### Vorliegender Auszug
* * *
Michel Eugène Chevreul (* 31. August 1786 in Angers, Frankreich; † 9. April 1889 in Paris) war ein französischer Chemiker und Begründer der Fettchemie und der modernen Theorie der Farben.

Leben

Anlässlich von Chevreuls 100. Geburtstag herausgegebene Medaille, gestaltet von Louis-Oscar Roty (1846–1911)

Chevreuls Vater war ein hoch angesehener Chirurg. Er besuchte ab 1799 die École Centrale von Angers und lernte dort Latein, Griechisch, Italienisch, Mineralogie, Physik und Chemie. Im Jahr 1803 zog er nach Paris und studierte bei Antoine François de Fourcroy und Louis-Nicolas Vauquelin. Im Jahr 1804 erhielt Vauquelin den Lehrstuhl für angewandte Chemie am Muséum national d’histoire naturelle, und Chevreul wurde sein Assistent. Im Jahr 1813 wurde Chevreul Professor für Naturwissenschaften am Lycée Charlemagne.
* * *
### Datenzeilen
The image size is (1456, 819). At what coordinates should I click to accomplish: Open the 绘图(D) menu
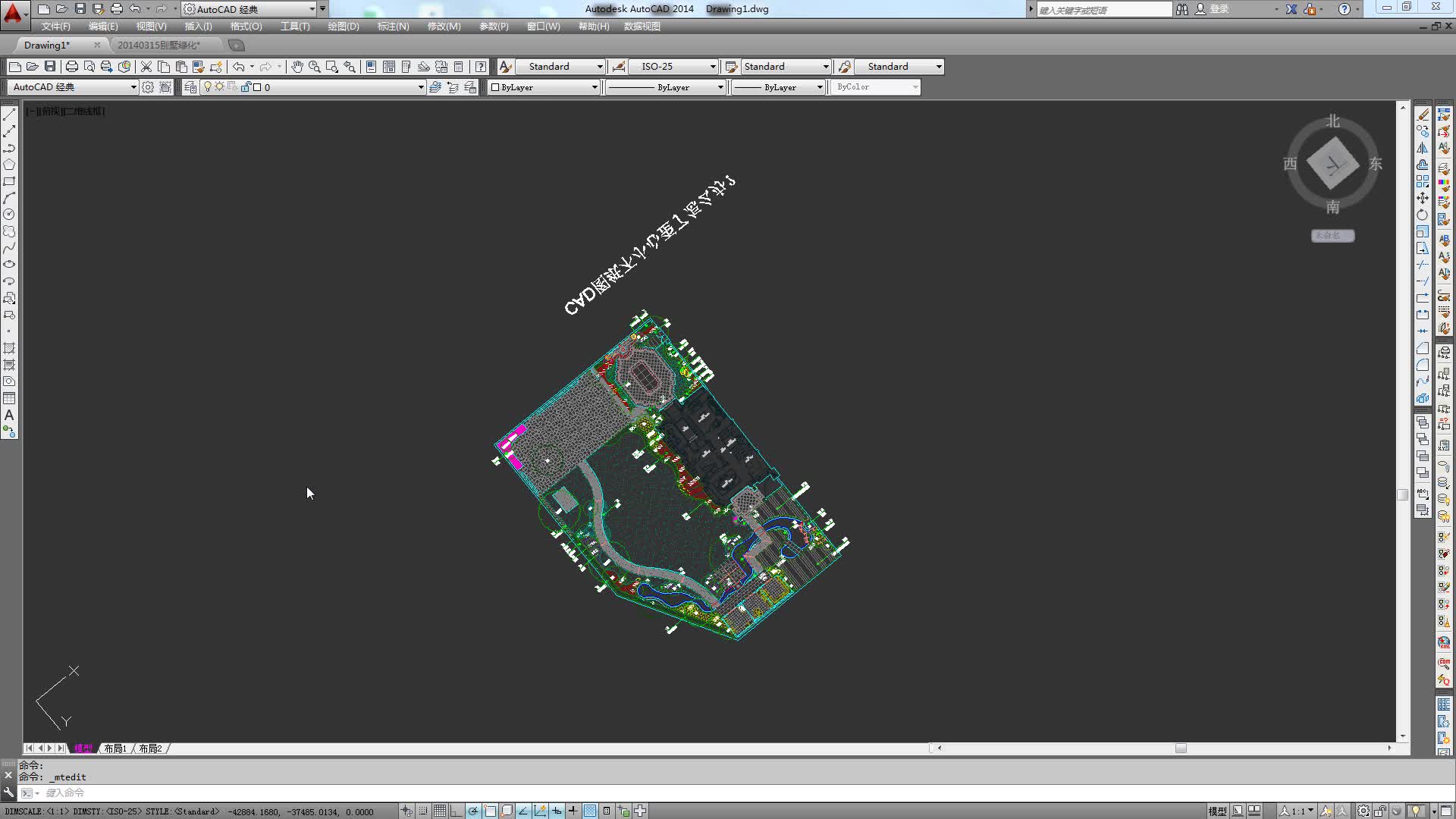[x=343, y=27]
* * *
### Aufgabe A
Bei wem studierte Chevreul laut dem Auszug über sein Leben in Paris?
### Aufgabe B
Schreiben Sie aus dem Auszug über Chevreul den Teil ab, der mit den Worten „Chevreuls Vater war“ beginnt und mit „am Lycée Charlemagne.“ endet.
Das Material steht für sich und gehört nicht zum Auszug.

### Vollständige Antwort A
Bei Antoine François de Fourcroy und Louis-Nicolas Vauquelin.

### Vollständige Antwort B
Chevreuls Vater war ein hoch angesehener Chirurg. Er besuchte ab 1799 die École Centrale von Angers und lernte dort Latein, Griechisch, Italienisch, Mineralogie, Physik und Chemie. Im Jahr 1803 zog er nach Paris und studierte bei Antoine François de Fourcroy und Louis-Nicolas Vauquelin. Im Jahr 1804 erhielt Vauquelin den Lehrstuhl für angewandte Chemie am Muséum national d’histoire naturelle, und Chevreul wurde sein Assistent. Im Jahr 1813 wurde Chevreul Professor für Naturwissenschaften am Lycée Charlemagne.